* **RECORDS SHOWN**

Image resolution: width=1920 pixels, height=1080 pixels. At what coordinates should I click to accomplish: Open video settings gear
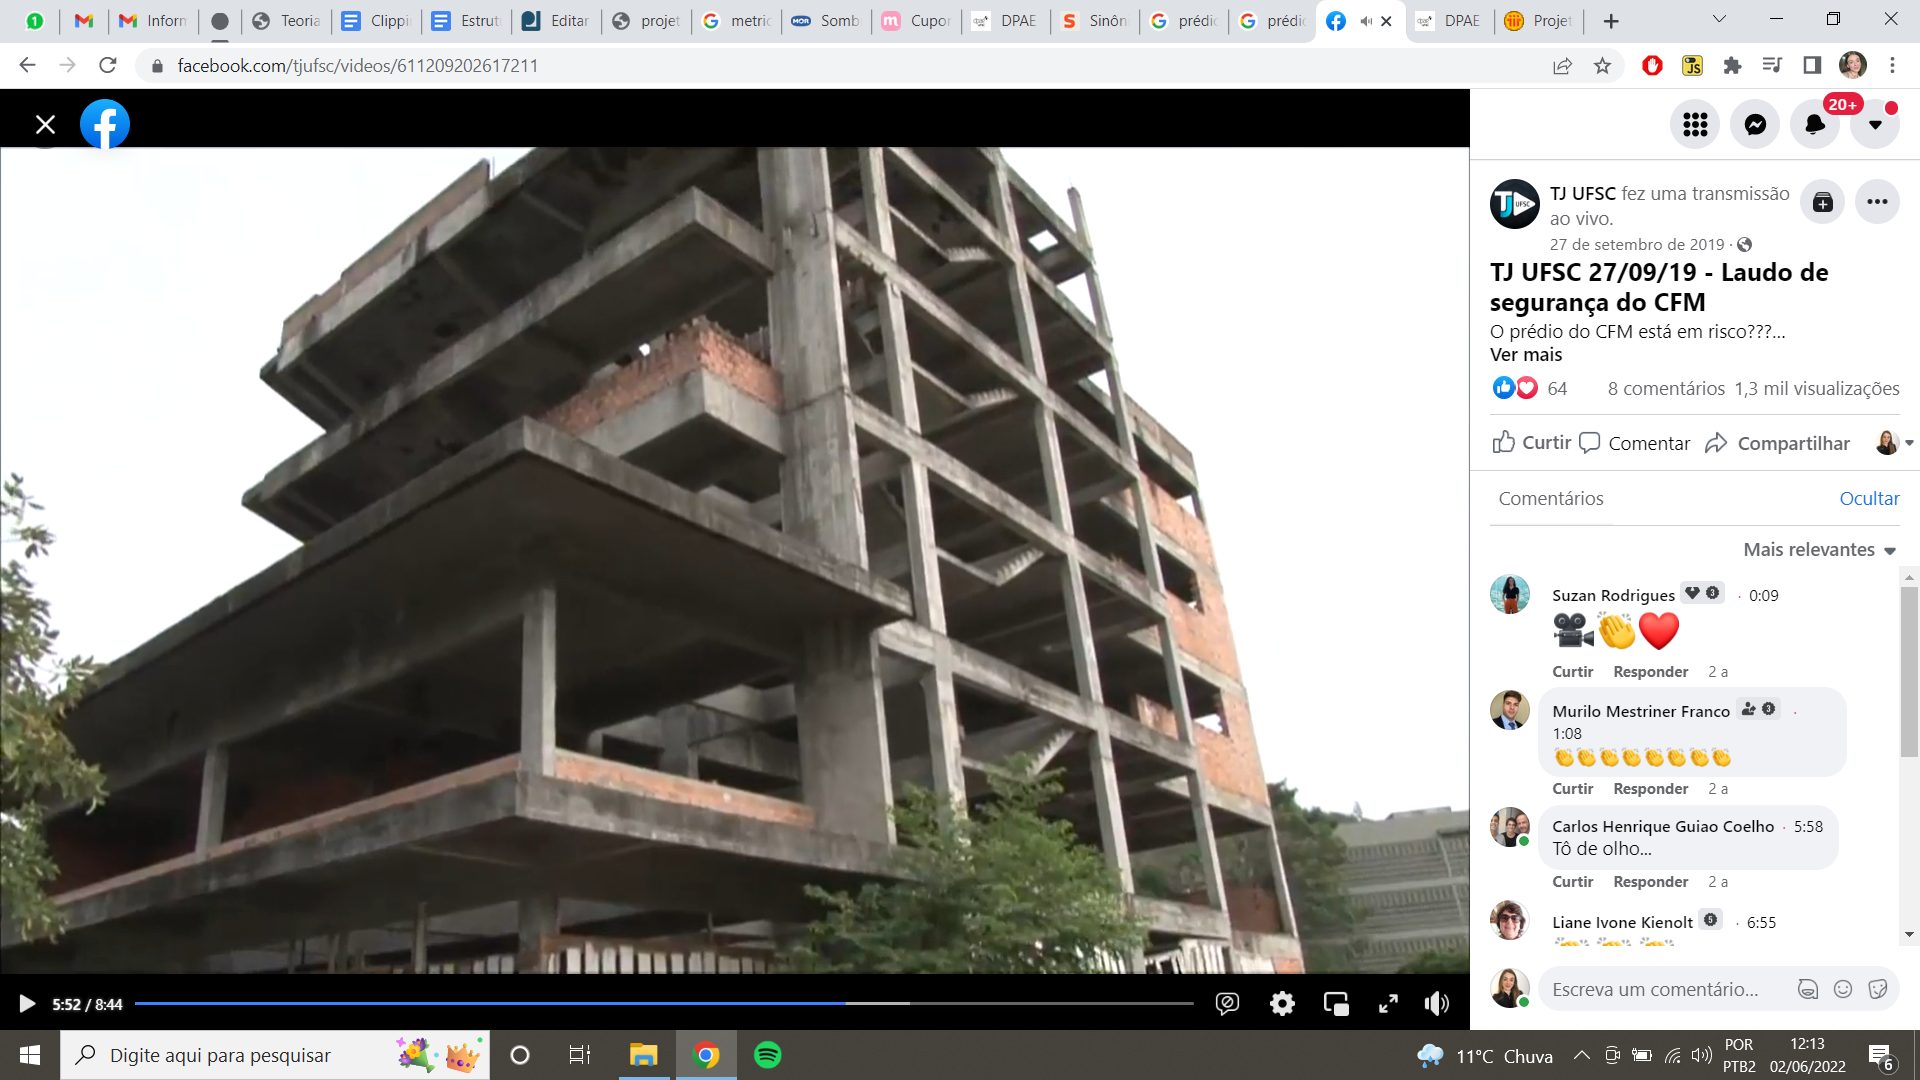(x=1282, y=1004)
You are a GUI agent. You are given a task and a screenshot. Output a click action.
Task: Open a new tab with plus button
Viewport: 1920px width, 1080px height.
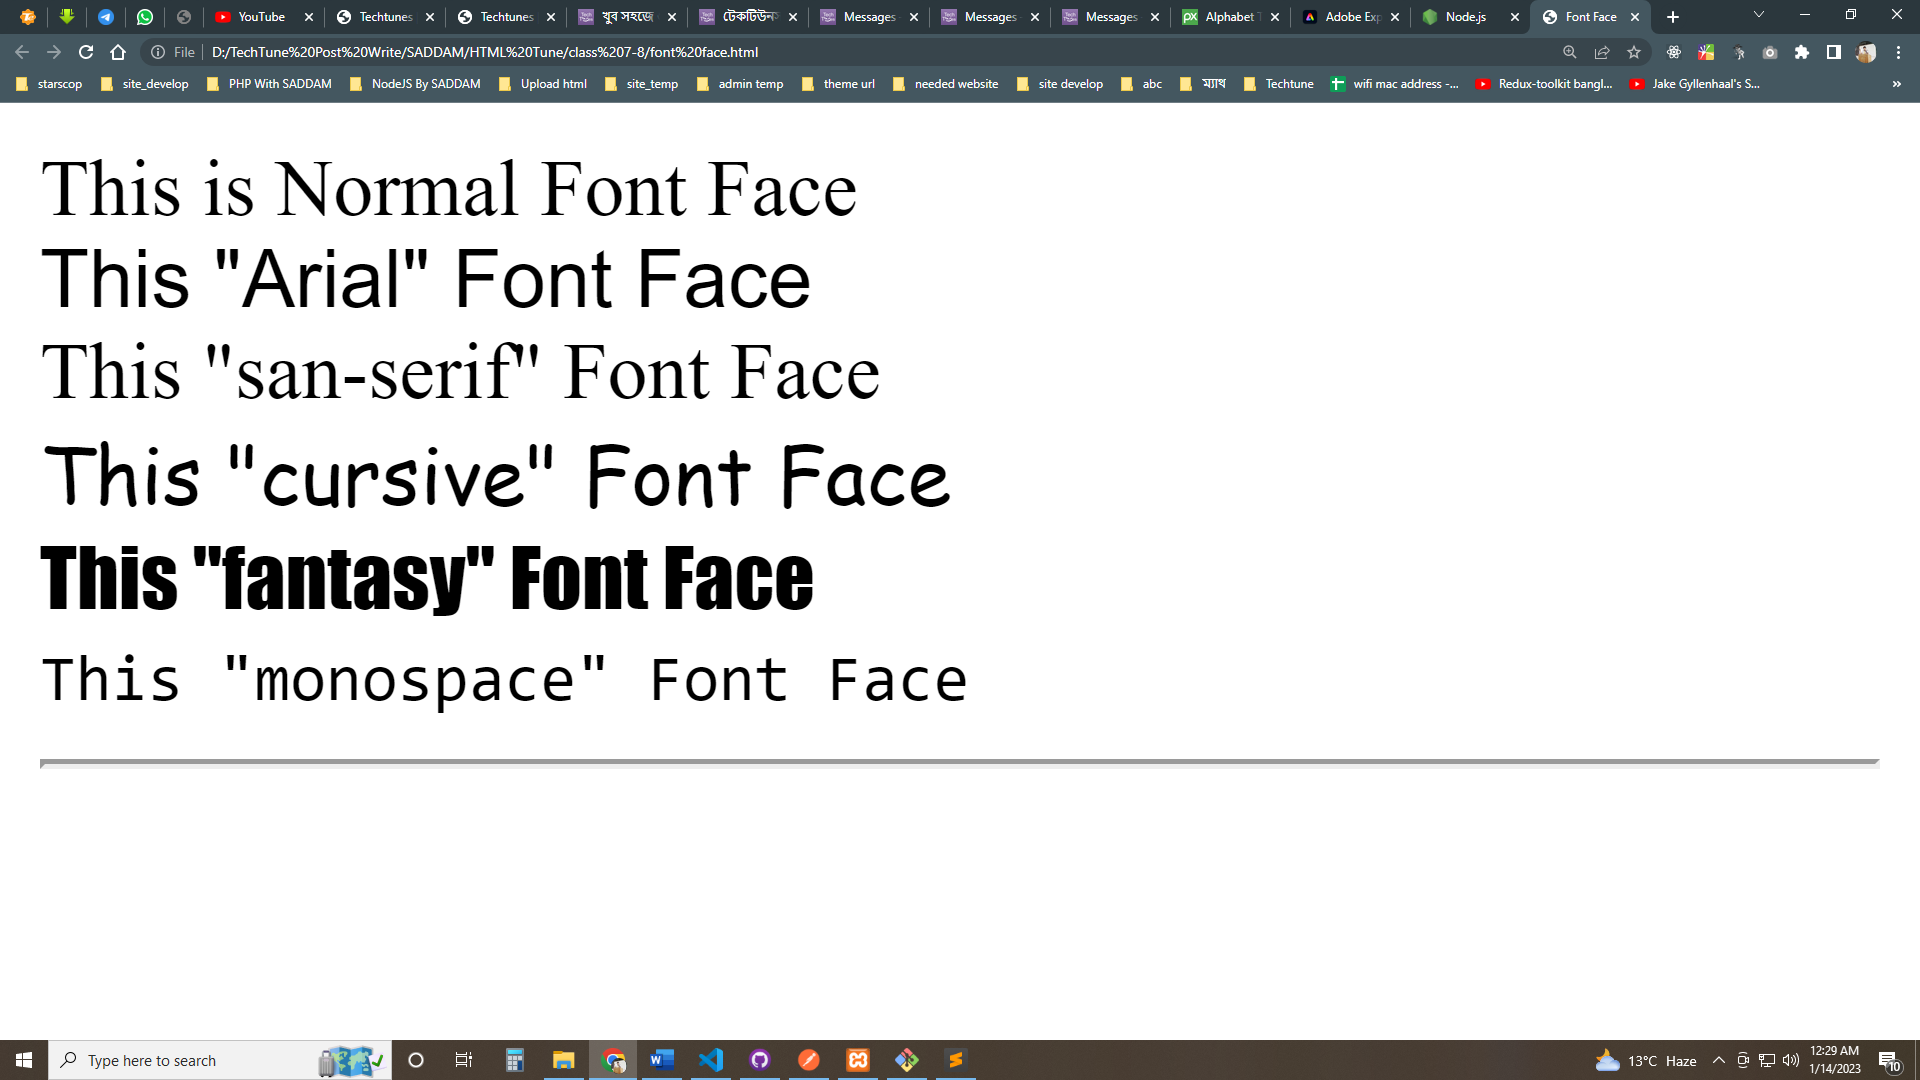pos(1673,17)
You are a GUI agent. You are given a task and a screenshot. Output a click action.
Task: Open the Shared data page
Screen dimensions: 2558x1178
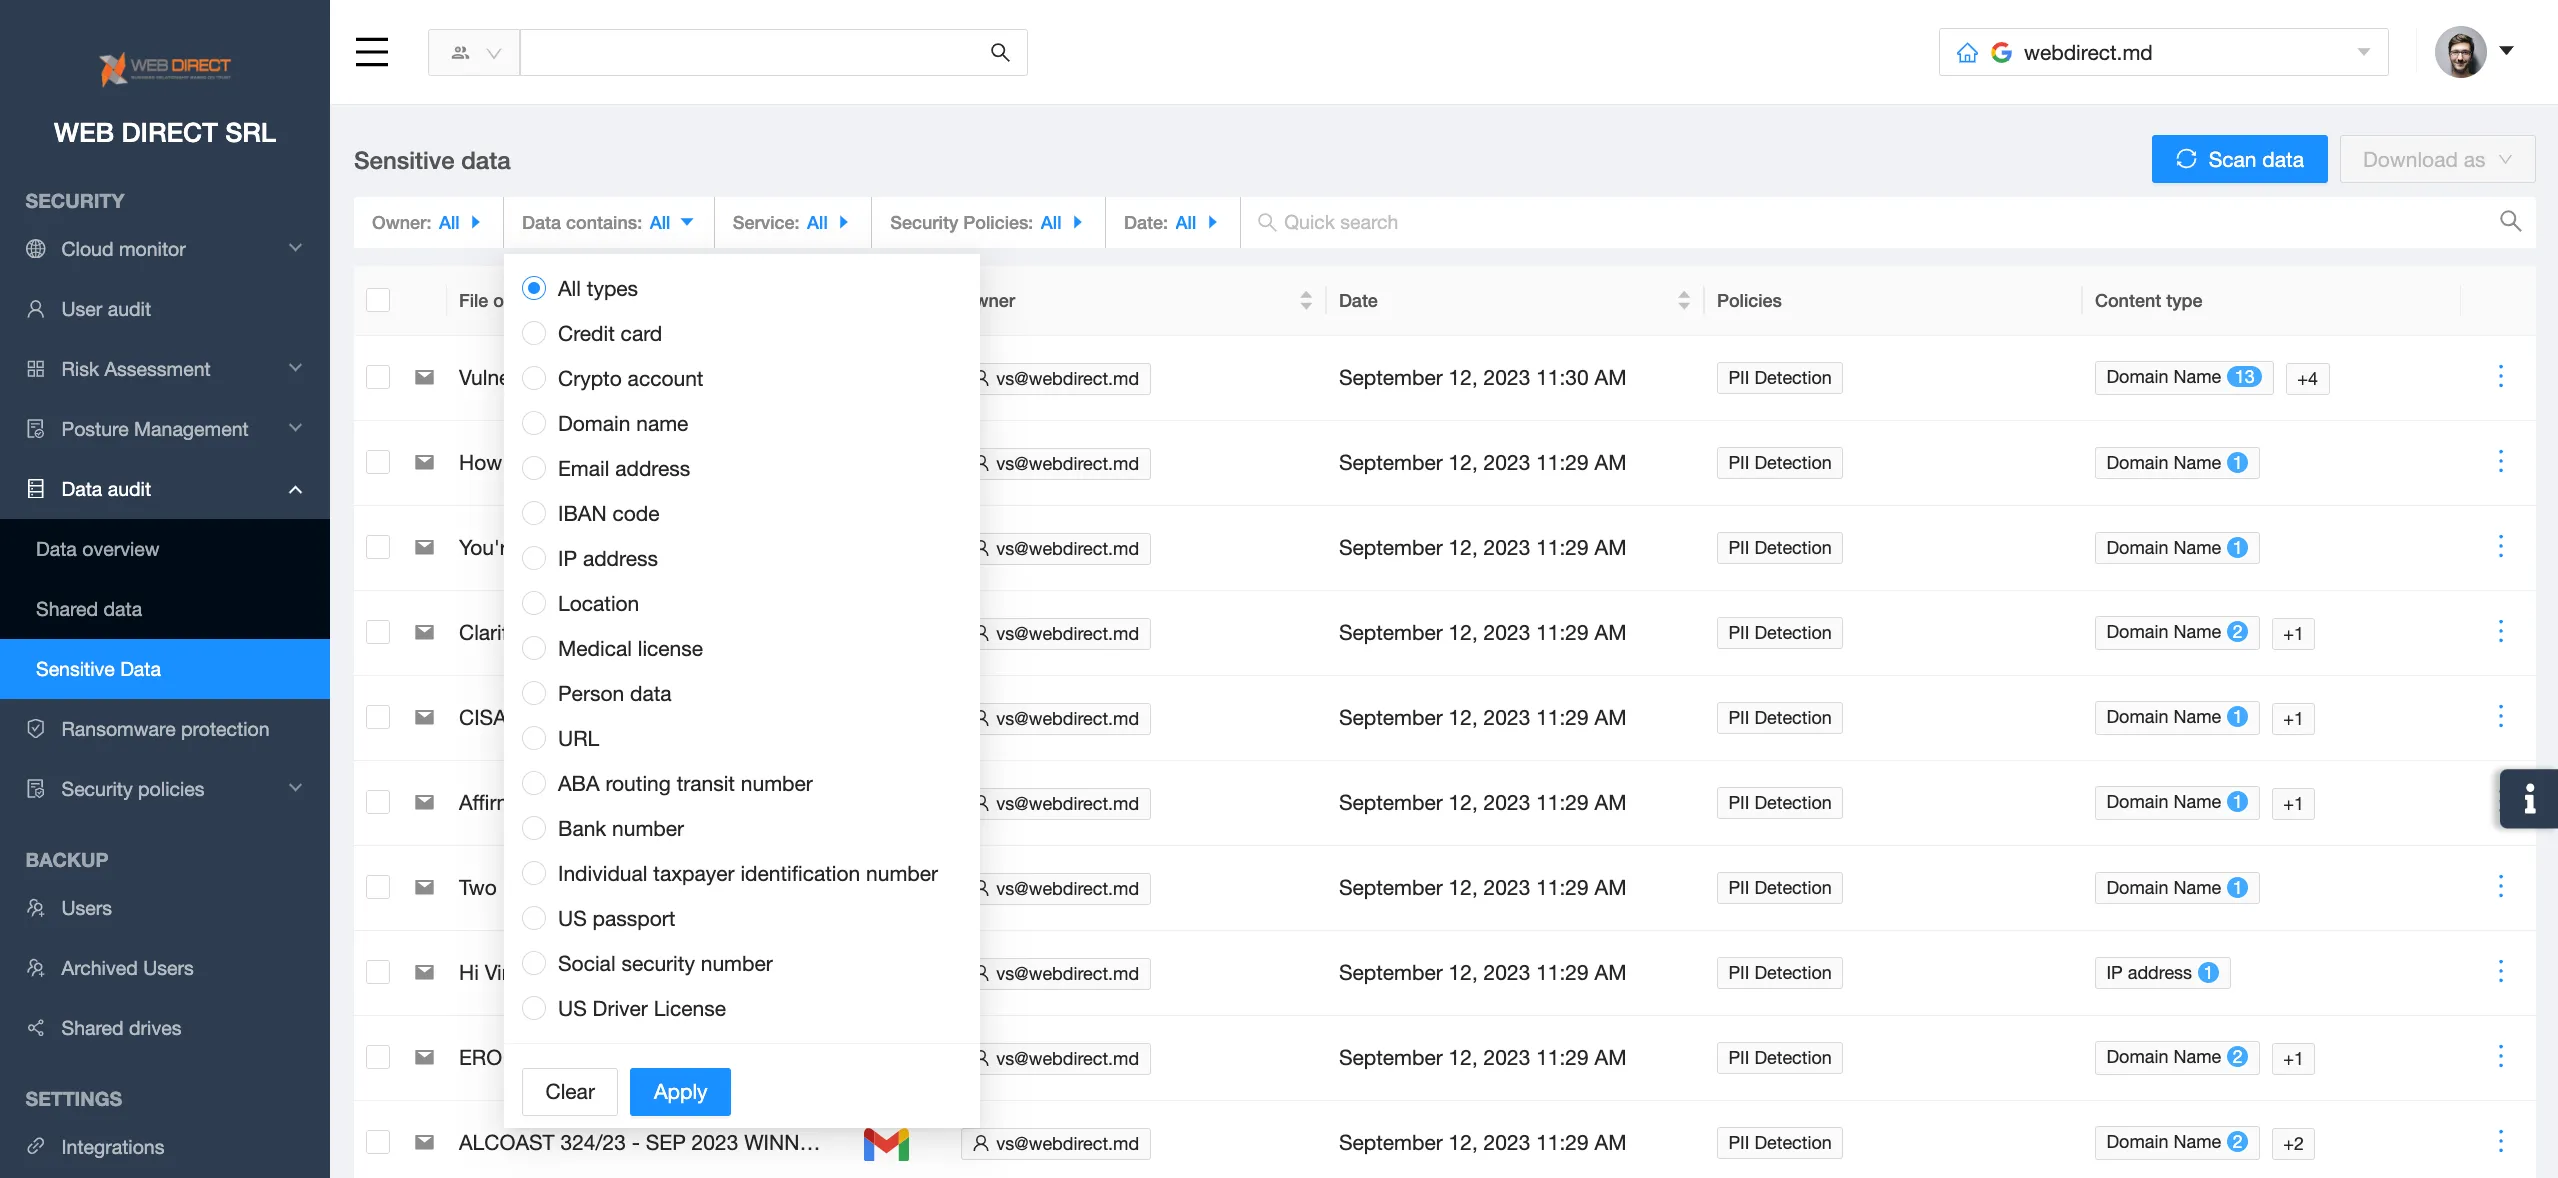coord(88,609)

* **WHAT IS BEING ASKED**
Word-for-word copy, no pictures: write out the entries above in full.

* **EXERCISE OUTPUT**
Image resolution: width=1920 pixels, height=1080 pixels. At what coordinates should I click to accomplish: Open video settings gear
(x=1282, y=1004)
You are a GUI agent. You are given a task and a screenshot. Output a click action.
Task: Open a new tab with plus button
Viewport: 1920px width, 1080px height.
pos(1673,17)
You are a GUI agent. You are given a task and a screenshot. Output a click action.
Task: Open the Shared data page
Screen dimensions: 2558x1178
coord(88,609)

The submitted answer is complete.